Their last reunion tour happened over two years ago, in 2004, and for the moment, Art admits they won't work together any time soon.
"Do I have a plan to work with Mr Simon again? No. Is there a possibility of more recorded music with Simon and Garfunkel? Yes, I suppose there is a possibility.
"We are friends. I had lunch with him the other day. We hang out more comfortably than we used to, so the availability of working together seems there. But we have no plans. I wonder what he would say?" he smiles.
But Art still looks back at the good old duo days with fondness.
"The highlight of my career is that Central Park show I did with Mr Simon in 1981 on September 19, when the rain had cleared and the sky turned pearly grey and half a million people showed up, and Paul and I were blissed out."
Art has achieved a lot since going solo, releasing 11 albums, acting in five films, writing a book and walking across America.
His current focus is on his new album, Some Enchanted Evening, a collection of 30s-style standards from Rodgers and Hammerstein, Irving Berlin and George Gershwin.
“We (with producer Richard Perry) always wanted to do this, and began recording it in the 90s. Finally, Rod Stewart had huge success with The Great American Songbook and that made me think that the way has been paved.
“I’ve been busy doing other things that upstaged it.
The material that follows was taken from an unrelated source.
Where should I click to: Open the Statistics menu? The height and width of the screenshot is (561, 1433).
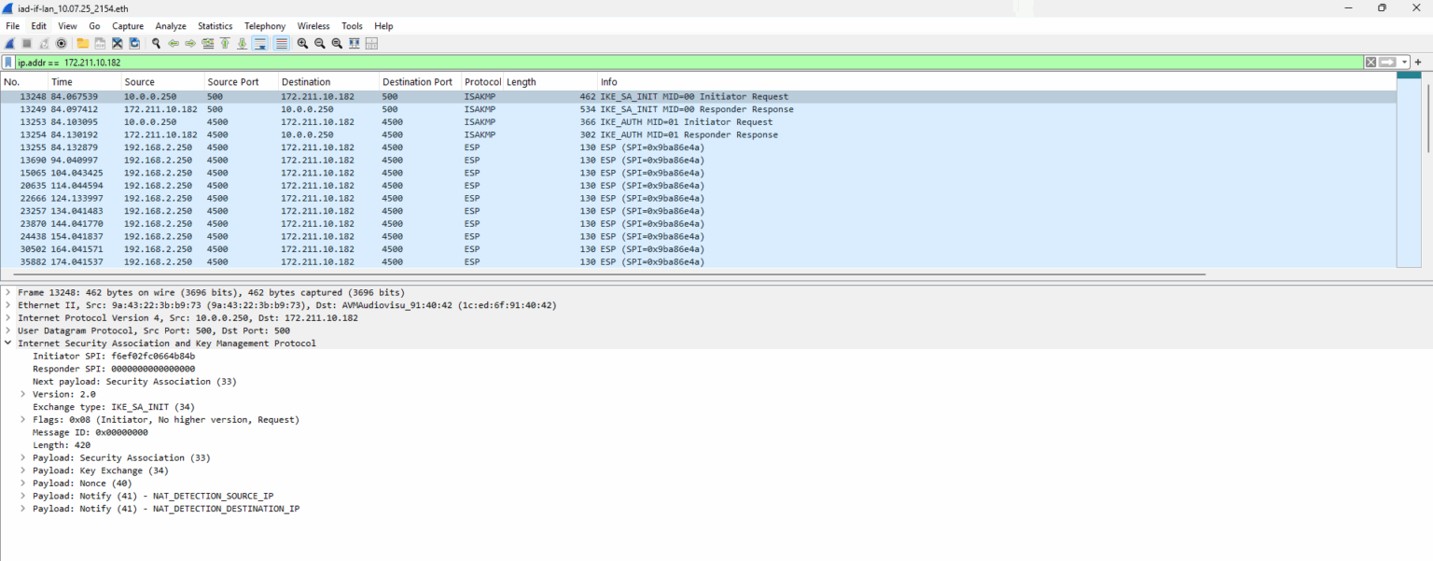click(215, 25)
I made a film called Bad Timing, raised a family, wrote a book of poems, finished reading the dictionary, Simon and Garfunkel things - I was always on to a new project,” he adds.
The reason for his busy-ness lies in his ambition to stay interesting: “I like to stay interesting to myself.
“I became a singer because when the kindergarten kids would go home from school, I would linger behind at the back of the line in the stairwell. And when they were all gone, it would be all quiet and I’d be all alone.
“I found that the reverb, the echo, off the stairs was delicious and I began to sing (he starts singing) these inspirational goosebumps songs - and I realised I had a voice.
“All I was doing was trying to be interesting to myself and use my own ears to guide me with what’s beautiful. For the rest of my life, I’ve been using my own mind to think what constitutes an interesting guy. What’s valid and what makes for a whole man? And I send myself out to stay alive with vitality and not fall asleep in life.”
Art admits that he has no plans for the future, saying: “I don’t have dreams. I don’t have a plan to do anything... I’ll be open to opportunities and I’ll jump into things. I leave it very organic, I follow my feelings, I like to blow on the wind so I can find what my natural inclination is.”
He continues: “I want to do what I’ve been doing, and I want to keep getting better. It’s not an exciting answer but it’s what drives me.
“I want to take my audience and increase the size by doing a good show.”
But Art may retire from music soon: “I don’t know if there’s a possibility of me making more music. If this album isn’t successful, I don’t know if people deserve another.
“People in my generation don’t have plans to stop. I always used to think that the word retirement means nothing to me, but lately I’ve been thinking that the word is very appealing to somebody who likes a lot of life. And life is more than singing and entertaining.
“It’s a wide world. I don’t want to spend too much of my time on a narrow focus, and although this entertaining thing is big, it covers a lot. There’s other things to do, and to retire and do other things seems appealing now.”